In this post I'm going to create a kernel density estimate map in R from a file with latitude/longitude coordinates. WARNING: depending on your application the following gives incorrect results because a non-spherical kernel density estimator is used with spherical data (big thanks too Brian Rowlingson for pointing that out). I didn't find any spherical kernel density estimation implementation in R but if you know any please let me know. While exploring this issue I also wrote a similar implementation as the below code for the generation of a kernel density estimate with the spatial statistics package splancs instead of KernSmooth (splancs_kernel_density.R).

To create this map we'll use the bkde2D function in the KernSmooth package to generate the kernel density estimates and the raster package for outputting a raster file. If you don't have the KernSmooth and raster packages then they can as usually be installed with:

install.packages("KernSmooth")
install.packages("raster")

In order to create the 2D binned kernel density map I first loaded the KernSmooth and raster package.

library("KernSmooth")
library("raster")

Then we read the input file with the coordinates of the points that we want to generate the kernel density estimate off. This input file is an export from the Ocean Biographic Information System (OBIS) and represents distribution records from the seaweed Alaria esculenta.

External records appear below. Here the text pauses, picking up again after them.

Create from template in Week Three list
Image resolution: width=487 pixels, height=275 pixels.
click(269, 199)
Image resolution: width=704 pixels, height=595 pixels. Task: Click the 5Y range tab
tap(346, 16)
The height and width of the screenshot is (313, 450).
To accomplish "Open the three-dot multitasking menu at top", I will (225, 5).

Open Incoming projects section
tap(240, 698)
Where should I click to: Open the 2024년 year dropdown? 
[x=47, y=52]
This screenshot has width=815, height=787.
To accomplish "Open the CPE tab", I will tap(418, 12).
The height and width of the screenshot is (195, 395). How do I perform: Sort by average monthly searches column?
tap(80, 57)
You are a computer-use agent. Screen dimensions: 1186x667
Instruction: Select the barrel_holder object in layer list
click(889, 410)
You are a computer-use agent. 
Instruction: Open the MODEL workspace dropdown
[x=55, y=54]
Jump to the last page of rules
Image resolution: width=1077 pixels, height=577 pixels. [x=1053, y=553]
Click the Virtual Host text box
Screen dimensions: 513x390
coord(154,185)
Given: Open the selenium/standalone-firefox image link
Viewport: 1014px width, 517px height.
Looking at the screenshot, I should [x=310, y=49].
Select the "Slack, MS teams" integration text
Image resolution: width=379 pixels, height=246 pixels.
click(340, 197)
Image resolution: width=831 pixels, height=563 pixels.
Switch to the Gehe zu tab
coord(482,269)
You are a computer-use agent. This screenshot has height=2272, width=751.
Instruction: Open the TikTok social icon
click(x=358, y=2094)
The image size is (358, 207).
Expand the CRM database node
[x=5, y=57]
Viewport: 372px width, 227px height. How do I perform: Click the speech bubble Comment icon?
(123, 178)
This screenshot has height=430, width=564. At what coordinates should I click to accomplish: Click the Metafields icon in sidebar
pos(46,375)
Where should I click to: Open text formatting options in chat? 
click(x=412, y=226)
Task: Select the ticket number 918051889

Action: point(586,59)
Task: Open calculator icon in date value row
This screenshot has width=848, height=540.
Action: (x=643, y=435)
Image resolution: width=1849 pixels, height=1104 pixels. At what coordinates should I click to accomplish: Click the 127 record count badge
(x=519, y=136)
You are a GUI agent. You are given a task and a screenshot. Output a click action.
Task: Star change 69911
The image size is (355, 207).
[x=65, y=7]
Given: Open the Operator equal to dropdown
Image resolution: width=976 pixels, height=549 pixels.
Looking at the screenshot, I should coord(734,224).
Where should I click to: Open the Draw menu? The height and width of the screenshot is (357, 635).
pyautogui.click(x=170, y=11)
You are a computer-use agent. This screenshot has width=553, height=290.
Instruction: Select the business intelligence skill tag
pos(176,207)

input <- "Alaria_esculenta.csv"
output <- "Alaria_esculenta_density.asc"

# get the coordinates
records <- read.csv(input)
coordinates <- records[,2:3]

Next we compute the 2D binned kernel density estimate. In order to limit the size of the generated output files I set all values smaller then 0.00001 to 0.

# compute the 2D binned kernel density estimate
est <- bkde2D(coordinates, 
              bandwidth=c(3,3), 
              gridsize=c(4320,2160),
              range.x=list(c(-180,180),c(-90,90)))
est$fhat[est$fhat<0.00001] <- 0 ## ignore very small values

Finally we create a raster file from the output of bkde2D, inspect it visually and export it as an ascii file.

# create raster
est.raster = raster(list(x=est$x1,y=est$x2,z=est$fhat))
projection(est.raster) <- CRS("+init=epsg:4326")
xmin(est.raster) <- -180
xmax(est.raster) <- 180
ymin(est.raster) <- -90
ymax(est.raster) <- 90
# visually inspect the raster output
plot(est.raster)
# write an ascii file
writeRaster(est.raster,output,"ascii")

And the output looks like this. As you can see most records are located near 50°N and 0° which corresponds to the distribution records map generated by OBIS.
The output ascii raster file can be used as an input file for OccurrenceThinner which uses the kernel density estimate grid for filtering out records from densely sampled regions in order to avoid overfitting while building species distribution models (SDM).

Code and data for this post are in my blog github repository.